Exercise requirements: Below are entries; write every one of them out again exactly.

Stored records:
•••••
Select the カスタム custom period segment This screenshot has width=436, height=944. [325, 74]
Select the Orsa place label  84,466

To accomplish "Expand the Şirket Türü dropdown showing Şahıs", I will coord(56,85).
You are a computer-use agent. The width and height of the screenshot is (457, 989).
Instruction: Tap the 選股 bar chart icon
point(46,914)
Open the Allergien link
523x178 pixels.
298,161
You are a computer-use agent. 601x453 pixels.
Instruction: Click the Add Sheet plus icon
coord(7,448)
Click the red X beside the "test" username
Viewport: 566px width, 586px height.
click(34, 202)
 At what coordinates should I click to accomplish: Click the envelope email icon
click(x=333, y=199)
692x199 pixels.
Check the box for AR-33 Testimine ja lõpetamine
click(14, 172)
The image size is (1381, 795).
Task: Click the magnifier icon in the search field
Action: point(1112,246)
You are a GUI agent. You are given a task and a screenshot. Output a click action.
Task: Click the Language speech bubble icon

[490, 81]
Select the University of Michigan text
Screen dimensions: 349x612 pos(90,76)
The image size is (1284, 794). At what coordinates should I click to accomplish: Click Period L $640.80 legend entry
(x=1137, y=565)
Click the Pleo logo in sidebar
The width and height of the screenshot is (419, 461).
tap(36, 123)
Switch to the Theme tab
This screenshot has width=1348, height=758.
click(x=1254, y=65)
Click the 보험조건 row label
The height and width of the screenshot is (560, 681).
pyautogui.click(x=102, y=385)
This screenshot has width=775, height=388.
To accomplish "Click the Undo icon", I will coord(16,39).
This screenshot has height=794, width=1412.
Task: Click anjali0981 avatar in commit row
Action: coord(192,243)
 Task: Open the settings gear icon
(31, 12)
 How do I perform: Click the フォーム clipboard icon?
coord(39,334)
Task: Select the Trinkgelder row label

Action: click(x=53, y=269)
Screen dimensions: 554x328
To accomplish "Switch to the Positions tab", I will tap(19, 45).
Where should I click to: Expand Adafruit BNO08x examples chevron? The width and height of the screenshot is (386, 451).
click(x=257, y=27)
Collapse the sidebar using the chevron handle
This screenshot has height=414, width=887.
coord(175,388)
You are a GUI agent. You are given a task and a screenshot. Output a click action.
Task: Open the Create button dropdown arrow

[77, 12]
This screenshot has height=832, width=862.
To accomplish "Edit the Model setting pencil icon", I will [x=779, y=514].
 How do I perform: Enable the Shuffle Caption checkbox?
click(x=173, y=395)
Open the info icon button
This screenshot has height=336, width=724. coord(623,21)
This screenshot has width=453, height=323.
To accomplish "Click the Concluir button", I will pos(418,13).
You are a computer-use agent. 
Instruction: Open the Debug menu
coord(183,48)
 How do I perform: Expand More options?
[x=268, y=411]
•••••
Written response:
Select the カスタム custom period segment This screenshot has width=436, height=944. [325, 74]
Select the Orsa place label  84,466

To accomplish "Expand the Şirket Türü dropdown showing Şahıs", I will coord(56,85).
You are a computer-use agent. The width and height of the screenshot is (457, 989).
Instruction: Tap the 選股 bar chart icon
point(46,914)
Open the Allergien link
523x178 pixels.
298,161
You are a computer-use agent. 601x453 pixels.
Instruction: Click the Add Sheet plus icon
coord(7,448)
Click the red X beside the "test" username
Viewport: 566px width, 586px height.
click(34, 202)
 At what coordinates should I click to accomplish: Click the envelope email icon
click(x=333, y=199)
692x199 pixels.
Check the box for AR-33 Testimine ja lõpetamine
click(14, 172)
The image size is (1381, 795).
Task: Click the magnifier icon in the search field
Action: point(1112,246)
You are a GUI agent. You are given a task and a screenshot. Output a click action.
Task: Click the Language speech bubble icon

[490, 81]
Select the University of Michigan text
Screen dimensions: 349x612 pos(90,76)
The image size is (1284, 794). At what coordinates should I click to accomplish: Click Period L $640.80 legend entry
(x=1137, y=565)
Click the Pleo logo in sidebar
The width and height of the screenshot is (419, 461).
tap(36, 123)
Switch to the Theme tab
This screenshot has width=1348, height=758.
click(x=1254, y=65)
Click the 보험조건 row label
The height and width of the screenshot is (560, 681).
pyautogui.click(x=102, y=385)
This screenshot has width=775, height=388.
To accomplish "Click the Undo icon", I will coord(16,39).
This screenshot has height=794, width=1412.
Task: Click anjali0981 avatar in commit row
Action: coord(192,243)
 Task: Open the settings gear icon
(31, 12)
 How do I perform: Click the フォーム clipboard icon?
coord(39,334)
Task: Select the Trinkgelder row label

Action: click(x=53, y=269)
Screen dimensions: 554x328
To accomplish "Switch to the Positions tab", I will tap(19, 45).
Where should I click to: Expand Adafruit BNO08x examples chevron? The width and height of the screenshot is (386, 451).
click(x=257, y=27)
Collapse the sidebar using the chevron handle
This screenshot has height=414, width=887.
coord(175,388)
You are a GUI agent. You are given a task and a screenshot. Output a click action.
Task: Open the Create button dropdown arrow

[77, 12]
This screenshot has height=832, width=862.
To accomplish "Edit the Model setting pencil icon", I will [x=779, y=514].
 How do I perform: Enable the Shuffle Caption checkbox?
click(x=173, y=395)
Open the info icon button
This screenshot has height=336, width=724. coord(623,21)
This screenshot has width=453, height=323.
To accomplish "Click the Concluir button", I will pos(418,13).
You are a computer-use agent. 
Instruction: Open the Debug menu
coord(183,48)
 How do I perform: Expand More options?
[x=268, y=411]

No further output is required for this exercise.